Material shown:
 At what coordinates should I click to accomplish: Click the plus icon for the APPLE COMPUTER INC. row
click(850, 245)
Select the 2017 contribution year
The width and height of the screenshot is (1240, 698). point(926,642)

--

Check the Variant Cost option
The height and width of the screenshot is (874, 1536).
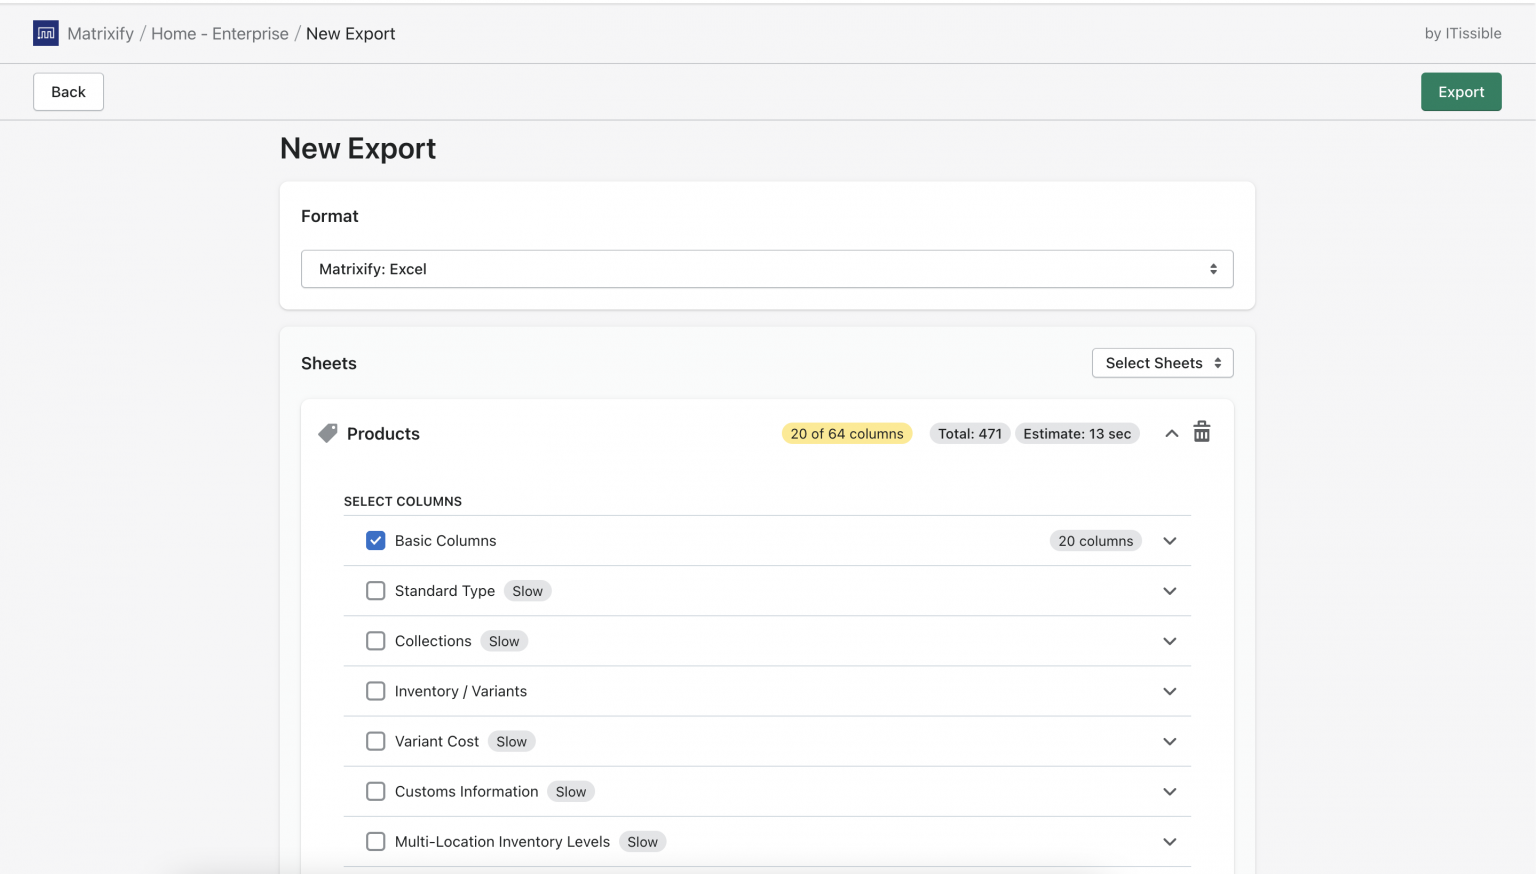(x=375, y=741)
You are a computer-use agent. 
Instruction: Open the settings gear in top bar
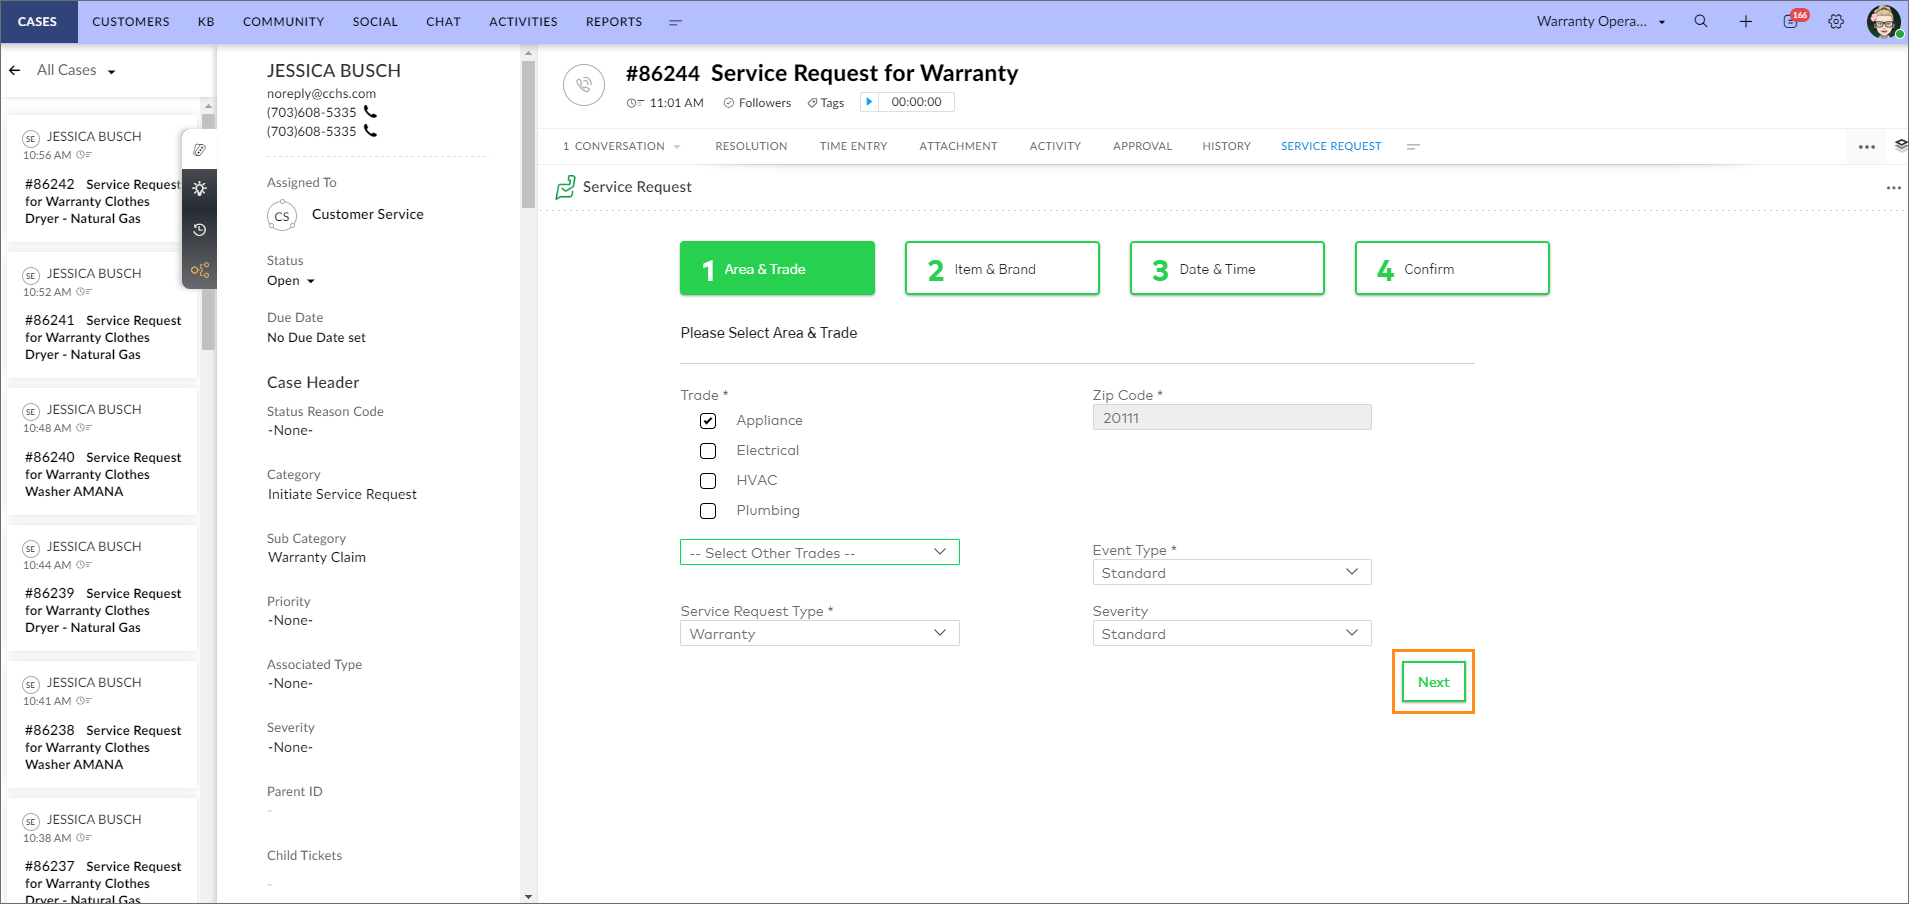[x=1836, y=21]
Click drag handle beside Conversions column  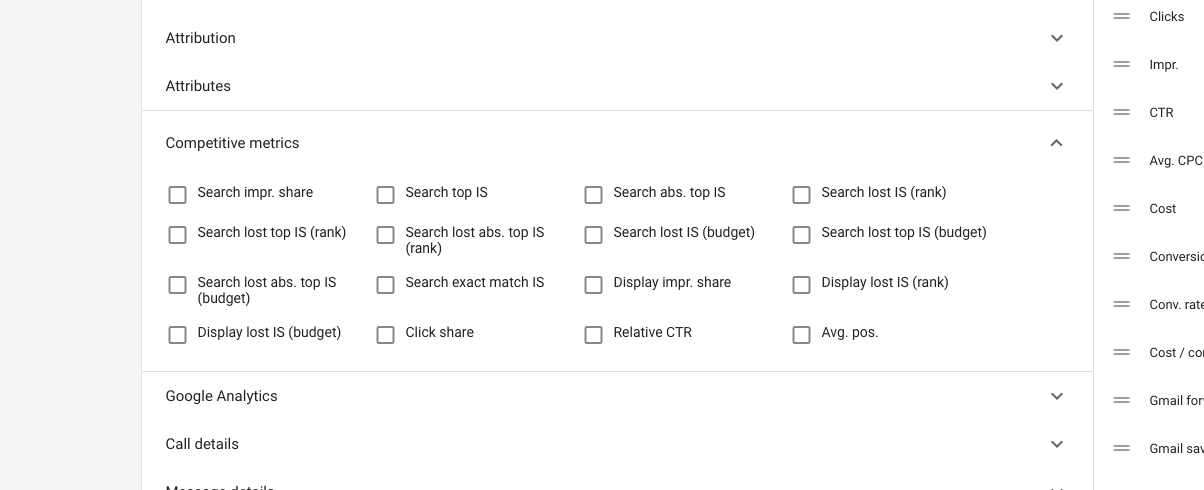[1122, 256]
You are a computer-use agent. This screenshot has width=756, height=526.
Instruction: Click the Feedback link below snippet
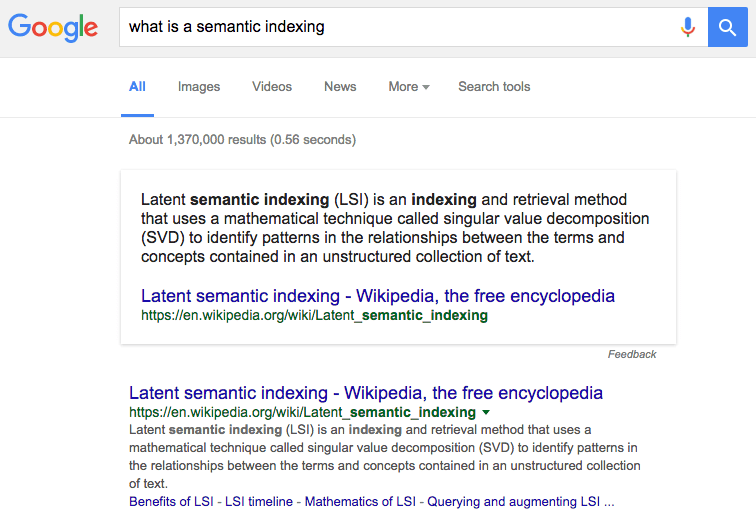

...

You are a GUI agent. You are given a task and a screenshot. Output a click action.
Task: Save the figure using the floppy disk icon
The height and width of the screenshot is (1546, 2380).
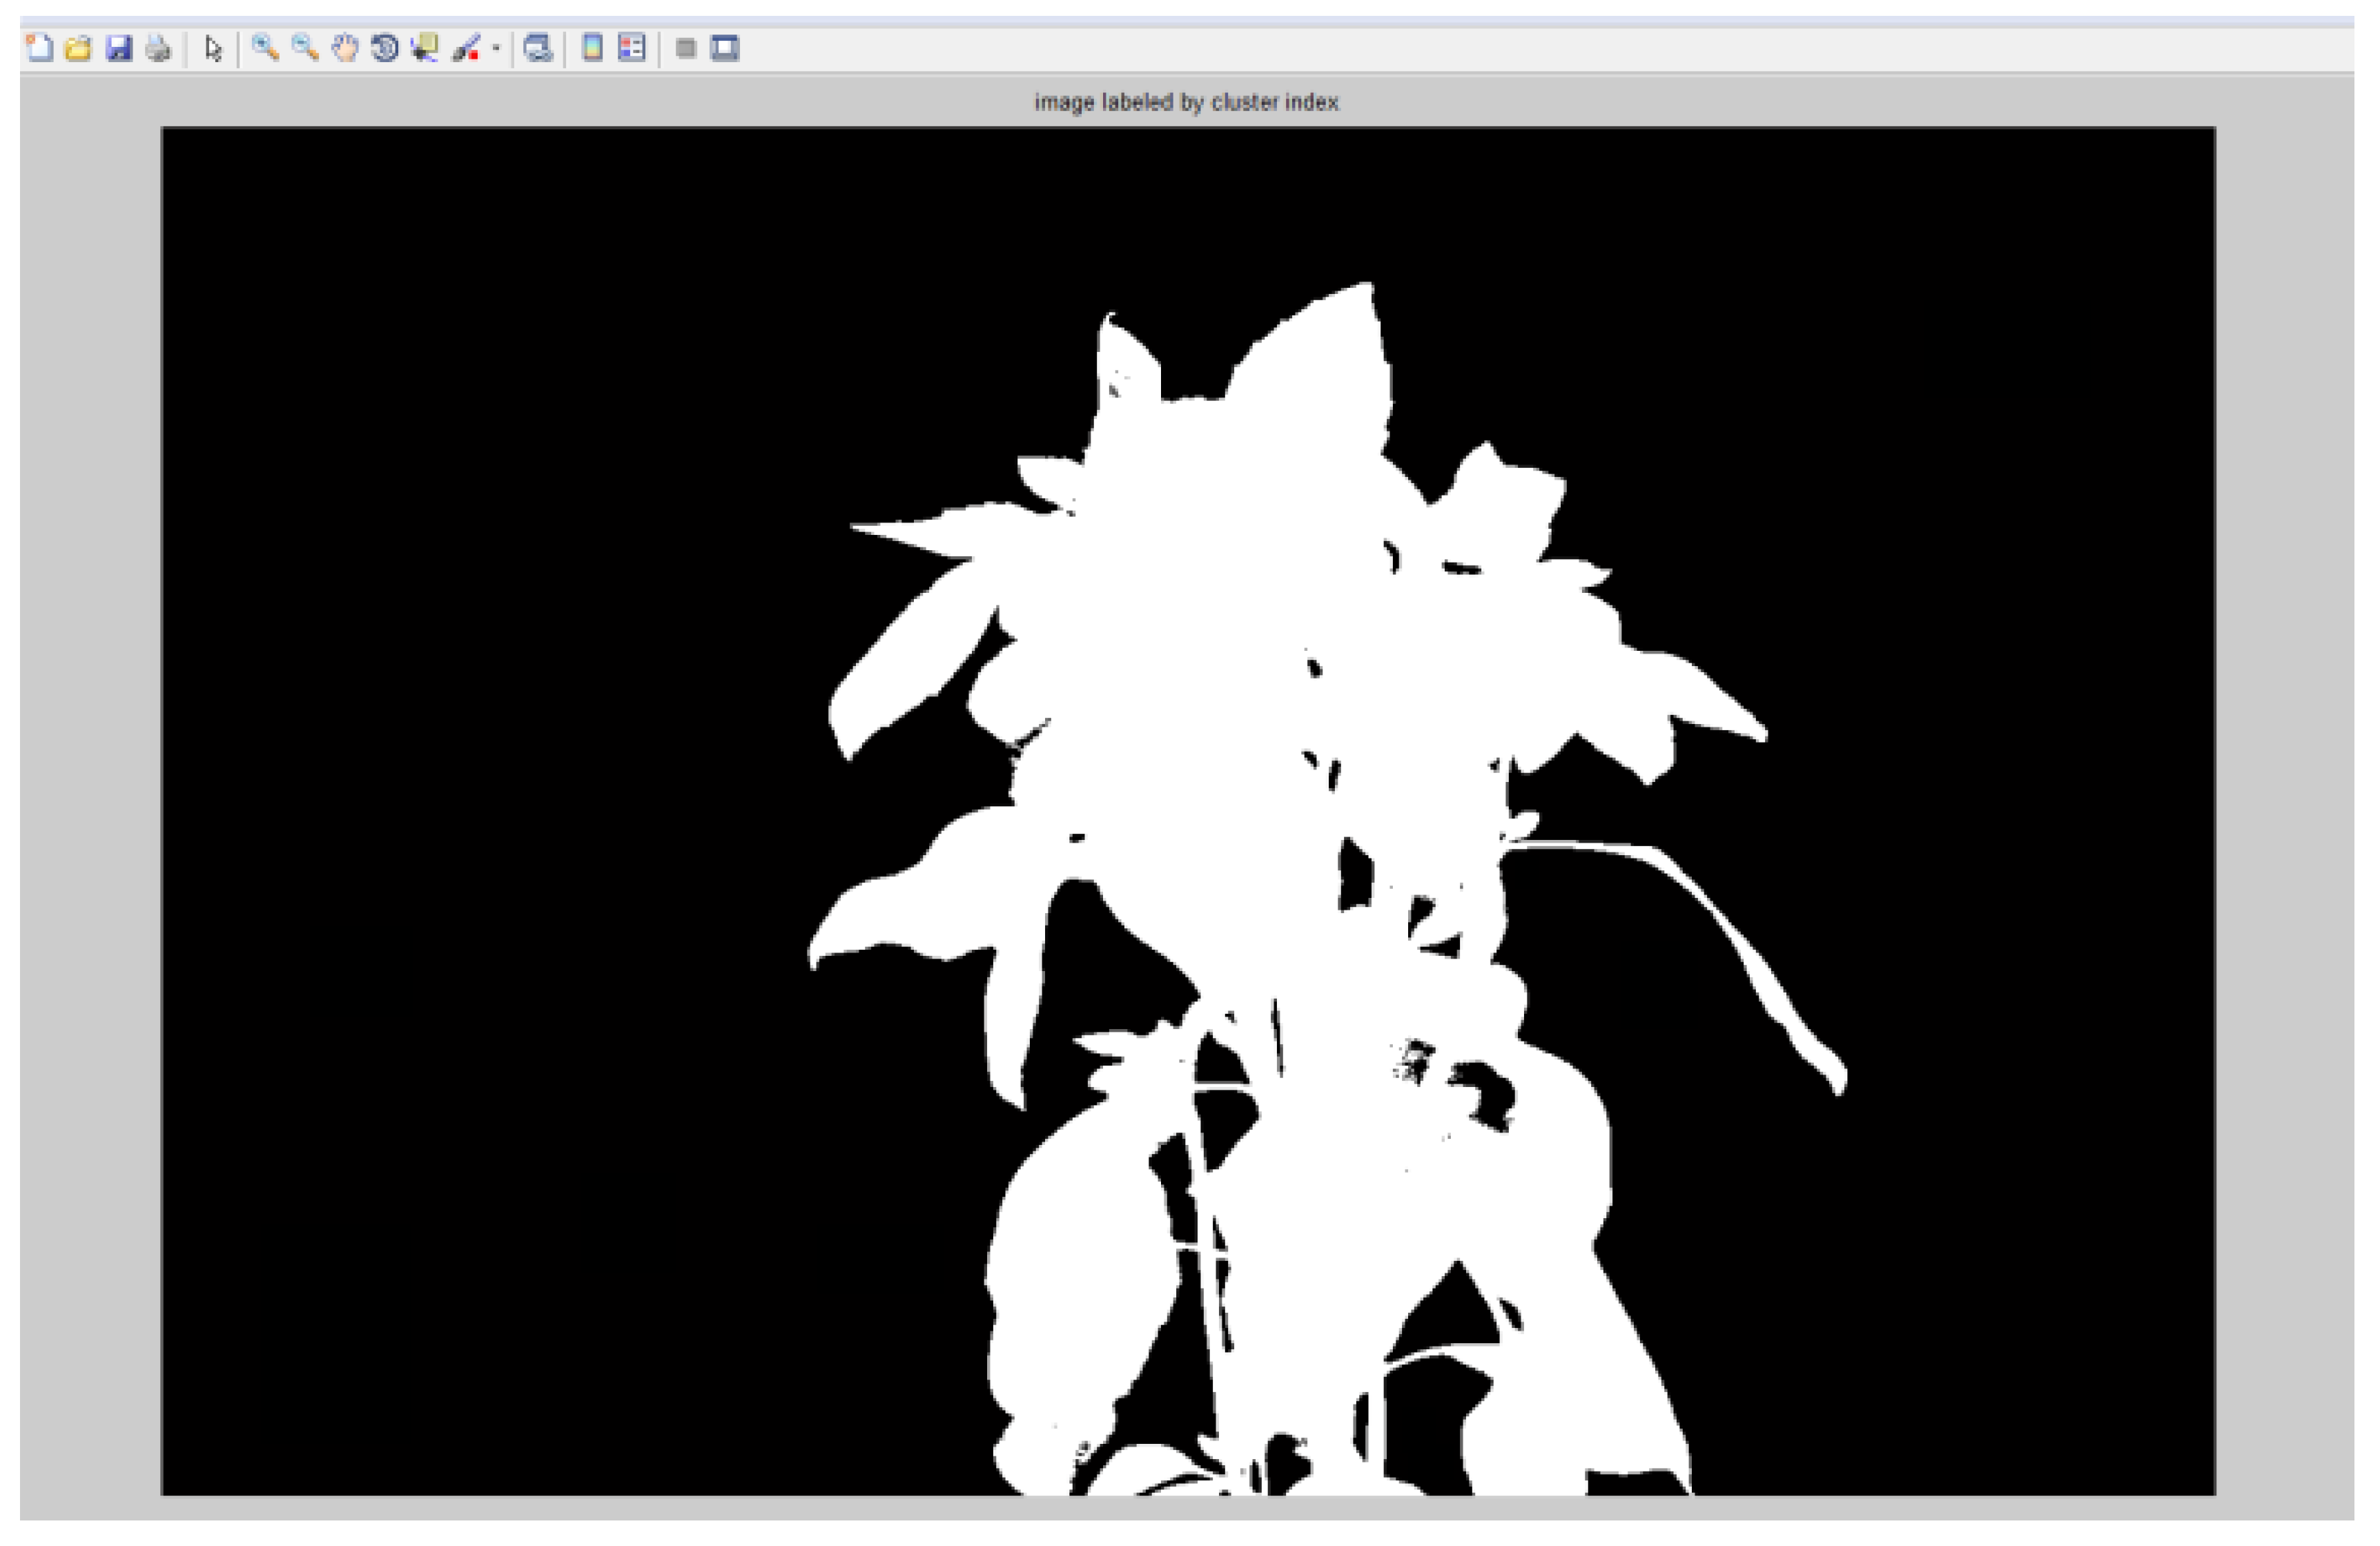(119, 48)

Exercise aim: Arrange the material starting with the line containing "You are a computer-use agent. This" and continuing through the line containing "Instruction: Click the" as a Markdown table with the columns Row and Line, omitting blank lines.

Written response:
| Row | Line |
|---|---|
| 1 | You are a computer-use agent. This screenshot has width=756, height=526. |
| 2 | Instruction: Click the Feedback link below snippet |